Requests for Modification:

SWGDE encourages stakeholder participation in the preparation of documents. Suggestions for modifications are welcome and must be forwarded to the Secretary in writing at secretary@swgde.org. The following information is required as a part of the response:

  1. Submitter’s name
  2. Affiliation (agency/organization)
  3. Address
  4. Telephone number and email address
  5. Document title and version number
  6. Change from (note document section number)
  7. Change to (provide suggested text where appropriate; comments not including suggested text will not be considered)
  8. Basis for change

Intellectual Property:

Unauthorized use of the SWGDE logo or documents without written permission from SWGDE is a violation of our intellectual property rights.

Individuals may not misstate or over represent duties and responsibilities of SWGDE work.
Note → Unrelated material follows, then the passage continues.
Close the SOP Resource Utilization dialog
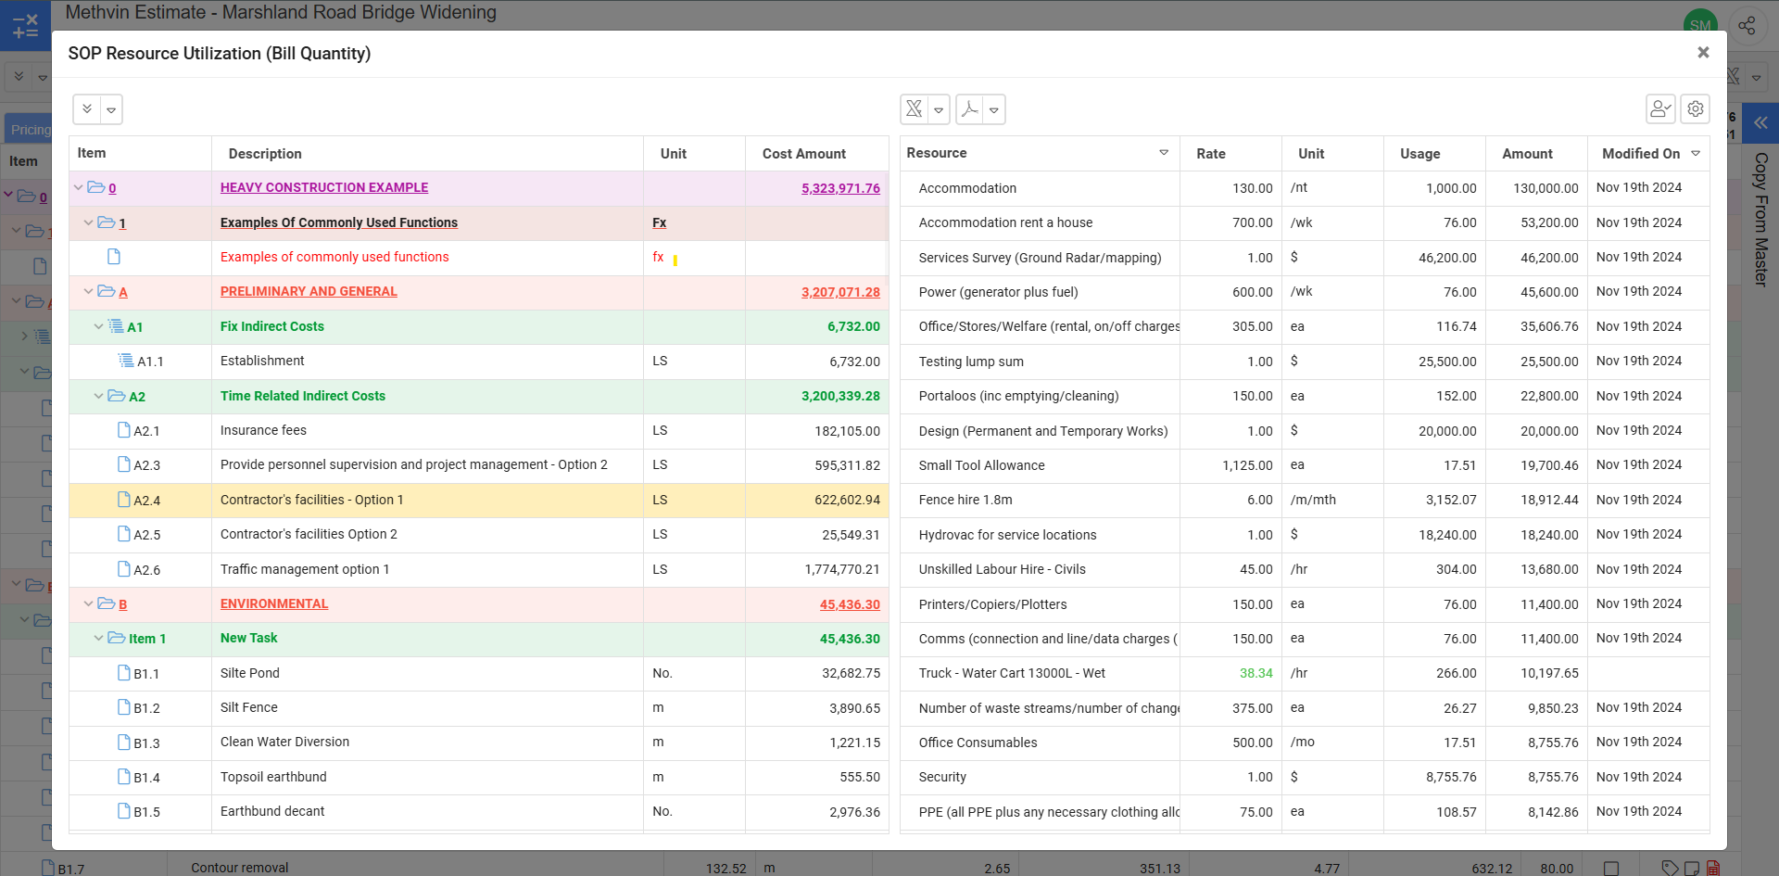[x=1702, y=53]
This includes claiming oneself as a contributing member without actively participating in SWGDE meetings; claiming oneself as an officer of SWGDE without serving as such; claiming sole authorship of a document; use the SWGDE logo on any material or curriculum vitae.
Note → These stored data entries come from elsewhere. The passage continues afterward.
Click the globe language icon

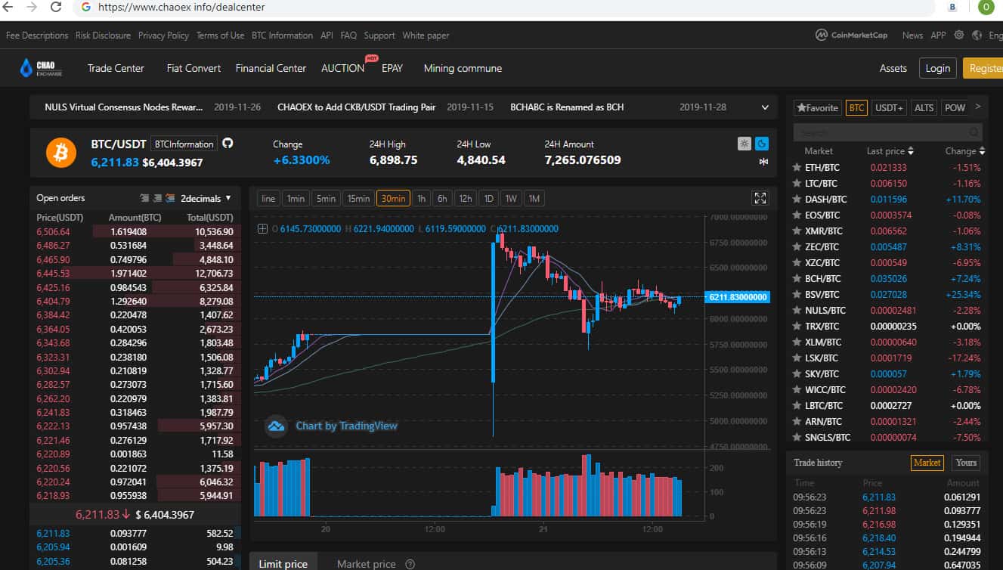977,36
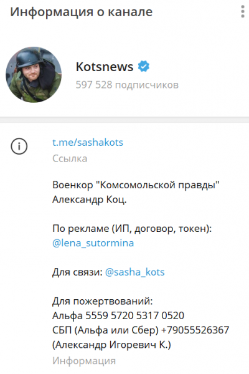Screen dimensions: 249x374
Task: Open the three-dot options menu
Action: point(243,11)
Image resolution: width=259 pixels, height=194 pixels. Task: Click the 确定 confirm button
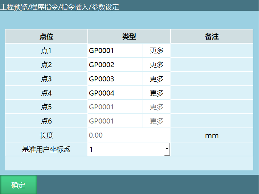tap(18, 185)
Any mention of specific products within SWGDE documents is for informational purposes only; it does not imply a recommendation or endorsement by SWGDE.

Table of Contents

1. Purpose

The purpose of this document is to provide core technical concepts for time-based analysis of digital video files.

2. Scope

This document provides core technical concepts for understanding frame rate and frame timing information for video in multimedia file formats. The intended audience is individuals performing or utilizing time-based video analysis in investigative or legal settings which may include determining speed, duration, or timing of persons or objects in video. This document’s audience should have an understanding of forensic video analysis.

This is a foundational document that provides technical core concepts that are used in SWGDE Best Practice for Frame Timing Analysis of H.264 Video Stored in ISO Base Media File Formats [1].

3. Limitations

Due to the wide variety of proprietary digital video recording devices and file formats, a singular approach to determining frame rate and timing cannot be applied to all video files.
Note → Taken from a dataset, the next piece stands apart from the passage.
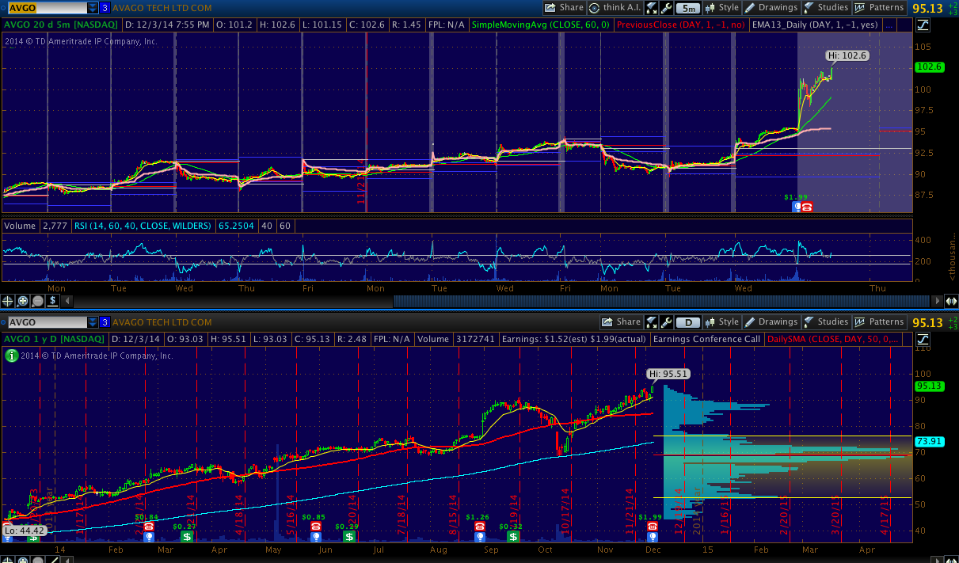Click the green info icon on lower chart

pos(11,356)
This document does not address the process by which images are captured, sampled, and/or encoded; it focuses on the interpretation of data once it has been encoded into a binary format.

This document does not address the forensic use of photogrammetry. See SWGDE Best Practices for the Forensic Use of Photogrammetry for more information [2].

4. Introduction

Video is the electronic representation of a sequence of images, depicting either stationary or moving scenes. Central to video are the concepts of time and duration. In digital video files, time refers to the specific location of a frame within the timeline of the video file. Duration refers to the length of time an image is displayed. Determining the frame timing within a video file has several applications and may be particularly helpful in determining the accuracy of an unknown variable during an event of interest.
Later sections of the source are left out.